The existence of (lightly) ejective consonants (all unvoiced unaspirated stops) is very strange for a Bantu language and is thought to be due to Khoisan influence. These consonants occur in the Sotho–Tswana and Nguni languages (being over four times more common in Southern Africa than anywhere else in the world), and the ejective quality is strongest in isiXhosa, which has been greatly influenced by Khoisan phonology.

As with most other Bantu languages, almost all palatal and postalveolar consonants are due to some form of palatalization or other related phenomena which result from a (usually palatal) approximant or vowel being "absorbed" into another consonant (with a possible subsequent nasalization).
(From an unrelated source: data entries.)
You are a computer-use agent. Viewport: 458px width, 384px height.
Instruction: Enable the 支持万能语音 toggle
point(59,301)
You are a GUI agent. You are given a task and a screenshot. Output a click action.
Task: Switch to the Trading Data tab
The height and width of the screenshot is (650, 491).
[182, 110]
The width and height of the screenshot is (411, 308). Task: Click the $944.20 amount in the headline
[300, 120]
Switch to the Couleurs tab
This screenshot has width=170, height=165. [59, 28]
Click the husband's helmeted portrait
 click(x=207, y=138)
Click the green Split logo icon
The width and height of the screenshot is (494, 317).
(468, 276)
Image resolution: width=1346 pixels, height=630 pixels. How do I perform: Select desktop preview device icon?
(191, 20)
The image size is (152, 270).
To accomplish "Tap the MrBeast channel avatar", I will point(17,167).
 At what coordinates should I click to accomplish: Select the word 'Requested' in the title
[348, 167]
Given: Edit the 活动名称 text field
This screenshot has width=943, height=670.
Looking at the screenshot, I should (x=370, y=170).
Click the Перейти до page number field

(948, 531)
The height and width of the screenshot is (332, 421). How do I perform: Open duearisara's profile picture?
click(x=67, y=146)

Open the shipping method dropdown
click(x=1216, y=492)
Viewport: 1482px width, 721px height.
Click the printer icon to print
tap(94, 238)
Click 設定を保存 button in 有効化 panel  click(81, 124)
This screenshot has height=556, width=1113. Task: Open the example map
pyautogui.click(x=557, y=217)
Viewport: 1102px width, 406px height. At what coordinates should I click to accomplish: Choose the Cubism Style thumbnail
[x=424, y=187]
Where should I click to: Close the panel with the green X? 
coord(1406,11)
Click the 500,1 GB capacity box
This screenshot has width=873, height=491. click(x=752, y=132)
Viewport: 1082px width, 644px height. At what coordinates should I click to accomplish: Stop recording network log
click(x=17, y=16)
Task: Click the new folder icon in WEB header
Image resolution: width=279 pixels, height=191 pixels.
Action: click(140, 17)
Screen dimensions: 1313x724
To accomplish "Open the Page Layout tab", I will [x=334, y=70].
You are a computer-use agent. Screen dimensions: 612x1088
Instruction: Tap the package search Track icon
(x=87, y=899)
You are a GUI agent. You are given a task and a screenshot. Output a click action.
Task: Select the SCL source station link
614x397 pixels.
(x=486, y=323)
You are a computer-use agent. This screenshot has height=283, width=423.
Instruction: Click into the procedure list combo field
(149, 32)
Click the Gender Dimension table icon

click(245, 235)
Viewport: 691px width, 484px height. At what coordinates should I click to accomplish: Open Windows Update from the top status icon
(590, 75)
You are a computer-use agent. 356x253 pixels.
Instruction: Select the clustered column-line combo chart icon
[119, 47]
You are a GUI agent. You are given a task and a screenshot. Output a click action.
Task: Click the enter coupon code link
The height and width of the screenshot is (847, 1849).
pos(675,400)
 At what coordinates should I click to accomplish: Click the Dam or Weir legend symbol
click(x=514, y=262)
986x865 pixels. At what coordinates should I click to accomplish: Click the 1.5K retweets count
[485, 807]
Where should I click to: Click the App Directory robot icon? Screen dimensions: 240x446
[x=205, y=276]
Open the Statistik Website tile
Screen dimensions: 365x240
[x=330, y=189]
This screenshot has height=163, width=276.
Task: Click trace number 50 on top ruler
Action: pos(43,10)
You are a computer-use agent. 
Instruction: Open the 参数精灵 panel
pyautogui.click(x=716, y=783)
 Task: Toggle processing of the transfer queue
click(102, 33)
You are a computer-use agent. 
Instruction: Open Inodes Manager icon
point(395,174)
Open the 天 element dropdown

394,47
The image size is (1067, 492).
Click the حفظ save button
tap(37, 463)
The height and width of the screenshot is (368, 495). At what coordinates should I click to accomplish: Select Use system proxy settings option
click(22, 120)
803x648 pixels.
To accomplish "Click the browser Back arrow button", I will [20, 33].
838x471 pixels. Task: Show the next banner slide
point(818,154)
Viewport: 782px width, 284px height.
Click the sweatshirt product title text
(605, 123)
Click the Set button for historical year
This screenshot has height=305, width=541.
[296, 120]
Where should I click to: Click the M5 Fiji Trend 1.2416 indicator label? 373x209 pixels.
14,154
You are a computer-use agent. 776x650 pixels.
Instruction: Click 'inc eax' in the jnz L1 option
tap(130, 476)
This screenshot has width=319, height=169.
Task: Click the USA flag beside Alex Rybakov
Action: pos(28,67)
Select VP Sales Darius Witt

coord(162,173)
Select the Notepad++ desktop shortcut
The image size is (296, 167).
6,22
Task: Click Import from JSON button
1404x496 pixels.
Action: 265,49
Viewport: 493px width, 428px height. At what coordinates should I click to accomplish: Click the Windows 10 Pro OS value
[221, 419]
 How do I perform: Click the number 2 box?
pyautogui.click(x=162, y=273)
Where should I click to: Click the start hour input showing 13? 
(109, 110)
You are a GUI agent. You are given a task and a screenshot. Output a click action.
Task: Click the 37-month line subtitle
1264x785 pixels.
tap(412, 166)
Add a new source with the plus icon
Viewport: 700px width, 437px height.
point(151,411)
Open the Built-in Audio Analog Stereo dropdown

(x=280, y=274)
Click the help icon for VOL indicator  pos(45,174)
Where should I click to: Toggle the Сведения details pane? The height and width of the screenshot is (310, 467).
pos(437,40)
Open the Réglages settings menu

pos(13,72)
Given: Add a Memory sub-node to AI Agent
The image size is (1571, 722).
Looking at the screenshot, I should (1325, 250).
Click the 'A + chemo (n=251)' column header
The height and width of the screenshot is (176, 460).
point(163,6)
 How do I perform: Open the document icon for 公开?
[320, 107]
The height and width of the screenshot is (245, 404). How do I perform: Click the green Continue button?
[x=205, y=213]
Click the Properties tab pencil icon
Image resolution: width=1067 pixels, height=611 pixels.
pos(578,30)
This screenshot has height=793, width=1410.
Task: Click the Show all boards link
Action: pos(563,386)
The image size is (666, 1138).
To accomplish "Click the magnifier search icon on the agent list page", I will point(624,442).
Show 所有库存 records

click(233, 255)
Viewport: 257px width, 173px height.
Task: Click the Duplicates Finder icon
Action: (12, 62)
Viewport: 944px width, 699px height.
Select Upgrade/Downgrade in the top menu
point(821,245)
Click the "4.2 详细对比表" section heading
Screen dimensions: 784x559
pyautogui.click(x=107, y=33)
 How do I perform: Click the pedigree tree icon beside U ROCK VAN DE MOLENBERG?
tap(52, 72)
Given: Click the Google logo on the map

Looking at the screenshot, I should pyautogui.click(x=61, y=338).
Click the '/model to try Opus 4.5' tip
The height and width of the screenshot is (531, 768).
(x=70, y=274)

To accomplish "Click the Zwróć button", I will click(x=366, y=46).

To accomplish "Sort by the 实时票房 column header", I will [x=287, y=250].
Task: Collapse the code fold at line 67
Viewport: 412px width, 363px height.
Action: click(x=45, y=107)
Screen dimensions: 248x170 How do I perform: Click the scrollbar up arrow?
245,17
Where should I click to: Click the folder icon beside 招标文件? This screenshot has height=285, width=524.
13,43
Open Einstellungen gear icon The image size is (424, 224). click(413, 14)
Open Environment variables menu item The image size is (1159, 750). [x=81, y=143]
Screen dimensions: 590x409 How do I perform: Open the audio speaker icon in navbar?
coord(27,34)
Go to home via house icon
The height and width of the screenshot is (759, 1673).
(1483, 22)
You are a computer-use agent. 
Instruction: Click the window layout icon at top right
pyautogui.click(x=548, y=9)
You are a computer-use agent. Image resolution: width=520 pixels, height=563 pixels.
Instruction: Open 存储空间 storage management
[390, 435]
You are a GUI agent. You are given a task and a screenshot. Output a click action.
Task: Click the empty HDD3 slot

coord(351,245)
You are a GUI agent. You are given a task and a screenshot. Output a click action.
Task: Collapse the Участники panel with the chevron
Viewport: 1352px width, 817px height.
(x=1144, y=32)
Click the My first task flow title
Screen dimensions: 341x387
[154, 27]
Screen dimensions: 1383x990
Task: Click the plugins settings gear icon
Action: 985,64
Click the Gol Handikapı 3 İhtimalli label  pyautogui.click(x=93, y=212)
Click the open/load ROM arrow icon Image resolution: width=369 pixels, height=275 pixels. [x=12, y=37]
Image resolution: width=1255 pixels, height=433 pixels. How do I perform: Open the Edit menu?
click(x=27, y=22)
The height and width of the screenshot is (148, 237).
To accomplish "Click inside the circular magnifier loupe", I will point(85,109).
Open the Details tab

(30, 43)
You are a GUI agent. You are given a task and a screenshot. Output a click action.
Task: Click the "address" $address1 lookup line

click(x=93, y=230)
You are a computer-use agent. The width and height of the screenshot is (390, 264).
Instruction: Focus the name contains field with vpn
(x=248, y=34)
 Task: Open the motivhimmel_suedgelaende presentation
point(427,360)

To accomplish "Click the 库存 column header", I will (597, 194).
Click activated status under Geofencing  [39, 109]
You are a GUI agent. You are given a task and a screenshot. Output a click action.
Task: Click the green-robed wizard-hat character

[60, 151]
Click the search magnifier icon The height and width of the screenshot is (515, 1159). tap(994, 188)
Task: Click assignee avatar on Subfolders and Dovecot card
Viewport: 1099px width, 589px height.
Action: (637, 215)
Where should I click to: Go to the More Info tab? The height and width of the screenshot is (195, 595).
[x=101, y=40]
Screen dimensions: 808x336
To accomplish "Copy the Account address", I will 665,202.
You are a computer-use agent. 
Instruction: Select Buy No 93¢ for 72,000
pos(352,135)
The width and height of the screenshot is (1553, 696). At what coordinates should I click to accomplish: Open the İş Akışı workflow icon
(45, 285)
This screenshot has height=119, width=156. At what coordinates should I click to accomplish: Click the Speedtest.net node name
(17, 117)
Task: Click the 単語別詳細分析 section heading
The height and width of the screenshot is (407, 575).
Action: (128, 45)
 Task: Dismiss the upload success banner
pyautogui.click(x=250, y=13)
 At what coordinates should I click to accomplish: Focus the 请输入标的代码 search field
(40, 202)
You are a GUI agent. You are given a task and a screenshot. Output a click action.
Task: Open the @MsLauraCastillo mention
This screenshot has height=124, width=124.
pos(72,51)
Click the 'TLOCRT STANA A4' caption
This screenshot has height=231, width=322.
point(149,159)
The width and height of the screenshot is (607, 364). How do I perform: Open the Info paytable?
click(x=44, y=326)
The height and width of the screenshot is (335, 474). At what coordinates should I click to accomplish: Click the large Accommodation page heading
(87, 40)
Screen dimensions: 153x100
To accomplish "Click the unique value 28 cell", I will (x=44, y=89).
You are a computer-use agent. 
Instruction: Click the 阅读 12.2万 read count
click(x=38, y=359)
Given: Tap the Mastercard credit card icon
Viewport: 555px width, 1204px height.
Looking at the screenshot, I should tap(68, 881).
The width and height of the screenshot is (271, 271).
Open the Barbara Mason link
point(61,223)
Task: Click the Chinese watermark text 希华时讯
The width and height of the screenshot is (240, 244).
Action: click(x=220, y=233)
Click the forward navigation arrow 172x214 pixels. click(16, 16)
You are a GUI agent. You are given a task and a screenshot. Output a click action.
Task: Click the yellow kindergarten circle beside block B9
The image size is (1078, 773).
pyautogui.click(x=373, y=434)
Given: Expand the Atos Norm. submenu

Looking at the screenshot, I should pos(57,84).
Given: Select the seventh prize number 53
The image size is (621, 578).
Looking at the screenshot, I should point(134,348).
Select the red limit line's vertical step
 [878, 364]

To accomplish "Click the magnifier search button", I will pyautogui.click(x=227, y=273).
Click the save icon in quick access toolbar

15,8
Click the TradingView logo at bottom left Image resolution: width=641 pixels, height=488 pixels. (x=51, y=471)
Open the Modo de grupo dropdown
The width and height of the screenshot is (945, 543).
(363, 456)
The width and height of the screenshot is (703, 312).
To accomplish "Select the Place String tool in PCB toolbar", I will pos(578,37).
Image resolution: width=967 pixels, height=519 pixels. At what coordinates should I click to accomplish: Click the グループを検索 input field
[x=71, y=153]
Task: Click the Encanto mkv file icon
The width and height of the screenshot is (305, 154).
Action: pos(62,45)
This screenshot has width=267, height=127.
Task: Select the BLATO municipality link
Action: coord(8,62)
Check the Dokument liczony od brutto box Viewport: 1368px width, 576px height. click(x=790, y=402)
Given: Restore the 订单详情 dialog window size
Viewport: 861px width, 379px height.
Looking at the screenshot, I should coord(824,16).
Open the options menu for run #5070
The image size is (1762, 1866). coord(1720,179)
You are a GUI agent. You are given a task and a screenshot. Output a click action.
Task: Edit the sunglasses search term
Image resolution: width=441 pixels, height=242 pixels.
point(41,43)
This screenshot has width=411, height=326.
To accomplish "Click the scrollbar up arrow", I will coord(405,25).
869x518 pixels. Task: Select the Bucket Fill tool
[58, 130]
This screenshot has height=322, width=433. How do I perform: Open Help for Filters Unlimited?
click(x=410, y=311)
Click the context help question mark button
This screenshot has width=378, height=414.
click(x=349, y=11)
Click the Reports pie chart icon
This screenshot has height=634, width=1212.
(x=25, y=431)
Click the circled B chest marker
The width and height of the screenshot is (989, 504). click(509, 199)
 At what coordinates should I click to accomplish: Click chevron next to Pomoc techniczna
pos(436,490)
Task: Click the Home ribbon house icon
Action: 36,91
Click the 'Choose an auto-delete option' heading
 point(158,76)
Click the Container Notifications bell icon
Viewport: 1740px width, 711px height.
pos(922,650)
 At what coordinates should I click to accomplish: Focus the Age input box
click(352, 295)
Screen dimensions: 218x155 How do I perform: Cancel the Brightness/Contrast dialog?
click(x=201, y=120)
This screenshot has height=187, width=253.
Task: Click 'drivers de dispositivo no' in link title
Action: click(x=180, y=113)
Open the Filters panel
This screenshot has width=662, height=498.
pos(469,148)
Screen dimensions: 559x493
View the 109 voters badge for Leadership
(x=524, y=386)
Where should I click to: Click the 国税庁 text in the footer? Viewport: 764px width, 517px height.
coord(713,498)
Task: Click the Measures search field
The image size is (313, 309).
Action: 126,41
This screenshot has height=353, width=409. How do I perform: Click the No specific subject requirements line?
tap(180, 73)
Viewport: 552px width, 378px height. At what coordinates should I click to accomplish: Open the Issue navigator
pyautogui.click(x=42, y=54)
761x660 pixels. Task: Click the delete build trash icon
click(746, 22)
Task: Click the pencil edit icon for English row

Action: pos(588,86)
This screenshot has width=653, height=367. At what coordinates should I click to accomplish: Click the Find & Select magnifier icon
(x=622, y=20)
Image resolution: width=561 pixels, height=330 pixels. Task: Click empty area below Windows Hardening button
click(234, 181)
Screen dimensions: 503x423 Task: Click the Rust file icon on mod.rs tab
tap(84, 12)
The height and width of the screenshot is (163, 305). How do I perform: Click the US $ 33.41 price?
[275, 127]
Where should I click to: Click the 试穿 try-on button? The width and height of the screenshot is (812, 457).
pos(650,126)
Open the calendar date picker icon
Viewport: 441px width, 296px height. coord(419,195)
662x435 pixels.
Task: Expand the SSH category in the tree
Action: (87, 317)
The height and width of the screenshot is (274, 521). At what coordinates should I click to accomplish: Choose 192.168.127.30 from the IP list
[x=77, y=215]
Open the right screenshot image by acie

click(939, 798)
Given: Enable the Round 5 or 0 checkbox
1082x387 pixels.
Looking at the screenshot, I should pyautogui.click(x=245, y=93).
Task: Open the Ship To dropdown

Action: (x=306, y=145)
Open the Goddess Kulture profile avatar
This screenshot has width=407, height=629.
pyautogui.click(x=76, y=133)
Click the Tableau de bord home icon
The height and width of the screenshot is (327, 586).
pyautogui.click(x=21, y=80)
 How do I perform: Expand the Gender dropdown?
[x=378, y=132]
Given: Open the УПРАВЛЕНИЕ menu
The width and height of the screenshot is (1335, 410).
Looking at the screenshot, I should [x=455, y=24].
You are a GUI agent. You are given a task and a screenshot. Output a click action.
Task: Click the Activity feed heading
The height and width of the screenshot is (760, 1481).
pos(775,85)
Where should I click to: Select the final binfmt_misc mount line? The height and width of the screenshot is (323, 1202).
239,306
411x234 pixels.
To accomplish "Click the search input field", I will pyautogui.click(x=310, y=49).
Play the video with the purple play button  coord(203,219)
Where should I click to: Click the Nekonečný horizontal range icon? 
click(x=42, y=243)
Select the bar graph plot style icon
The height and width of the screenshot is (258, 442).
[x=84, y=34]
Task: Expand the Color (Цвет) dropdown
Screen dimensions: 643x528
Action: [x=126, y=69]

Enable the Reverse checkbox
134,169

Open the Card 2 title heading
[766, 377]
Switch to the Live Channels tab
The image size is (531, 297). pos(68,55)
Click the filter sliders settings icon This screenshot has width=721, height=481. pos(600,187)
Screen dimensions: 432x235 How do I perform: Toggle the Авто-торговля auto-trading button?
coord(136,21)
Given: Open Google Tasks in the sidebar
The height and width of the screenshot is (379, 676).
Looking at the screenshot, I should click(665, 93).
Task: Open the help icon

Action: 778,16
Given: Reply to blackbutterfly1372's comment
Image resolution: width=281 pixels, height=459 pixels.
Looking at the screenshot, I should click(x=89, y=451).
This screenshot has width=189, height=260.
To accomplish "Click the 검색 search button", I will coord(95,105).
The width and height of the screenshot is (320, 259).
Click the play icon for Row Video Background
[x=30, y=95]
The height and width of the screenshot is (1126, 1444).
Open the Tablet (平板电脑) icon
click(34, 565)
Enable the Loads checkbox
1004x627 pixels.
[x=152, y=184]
The Southern Bantu languages have lost the Bantu distinction between long and short vowels. In Sesotho the long vowels have simply been shortened without any other effects on the syllables; while sequences of two dissimilar vowels have usually resulted in the first vowel being "absorbed" into the preceding consonant, and causing changes such as labialization and palatalization.

As with most Southern African Bantu languages, the "composite" or "secondary" vowels *e and *o have become /ɛ/ and /e/, and /ɔ/ and /o/. These usually behave as two phonemes (conditioned by vowel harmony), although there are enough exceptions to justify the claim that they have become four separate phonemes in the Sotho–Tswana languages.

Additionally, the first-degree (or "superclose", "heavy") and second-degree vowels have not merged as in many other Bantu languages, resulting in a total of 9 phonemic vowels.

Almost uniquely among the Sotho–Tswana languages, Sesotho has adopted clicks. There is one place of articulation, alveolar, and three manners and phonations: tenuis, aspirated, and nasalized. These most probably came with loanwords from the Khoisan and Nguni languages, though they also exist in various words which don't exist in these languages and in various ideophones.

These clicks also appear in environments which are rare or non-existent in the Nguni and Khoisan languages, such as a syllabic nasal followed by a nasalized click (nnq in nnqane that other side), a syllabic nasal followed by a tenuis click (also written nq in senqanqane frog; this is not the same as the prenasalized radical click written nkq in the Nguni languages), and a syllabic nasal followed by an aspirated click (nqh in seqhenqha hunk).